Data supplied:

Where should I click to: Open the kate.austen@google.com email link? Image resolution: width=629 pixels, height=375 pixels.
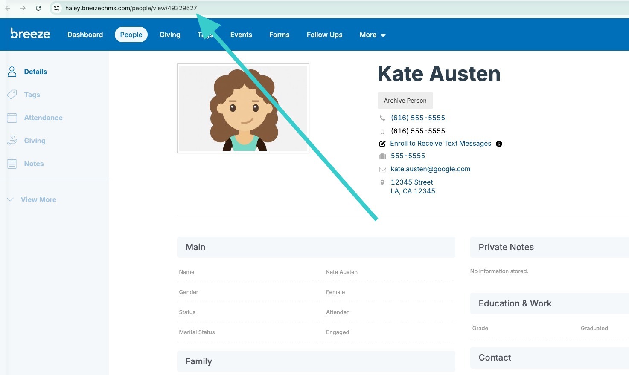point(431,169)
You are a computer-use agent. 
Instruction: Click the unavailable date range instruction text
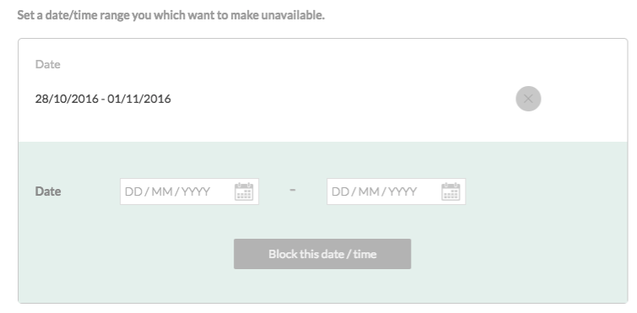(x=170, y=15)
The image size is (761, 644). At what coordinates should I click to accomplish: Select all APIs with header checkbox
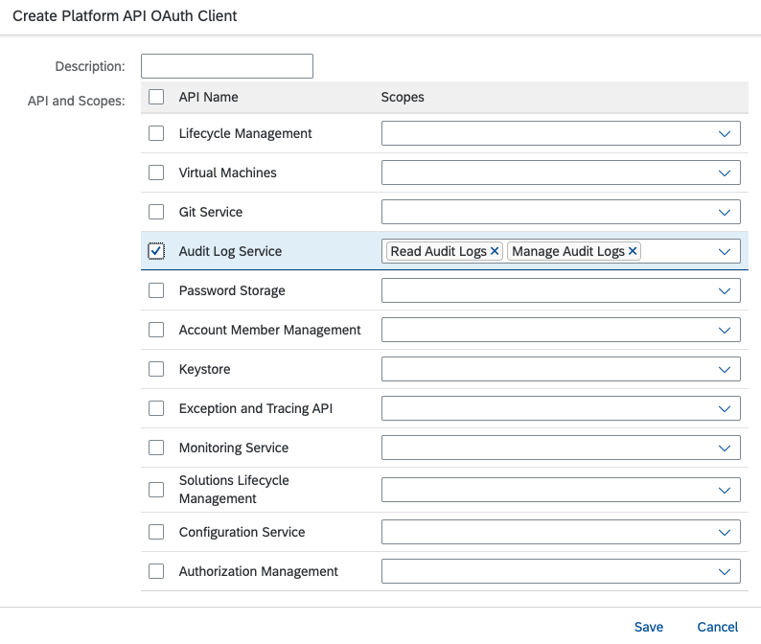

Required work:
An exact transcription of the records above is needed, with no pictures included.

Completed task:
Where should I click to: Open the kate.austen@google.com email link? Image resolution: width=629 pixels, height=375 pixels.
point(431,169)
You are a computer-use agent. 
Instruction: Click the unavailable date range instruction text
(x=170, y=15)
The image size is (761, 644). At what coordinates should I click to accomplish: Select all APIs with header checkbox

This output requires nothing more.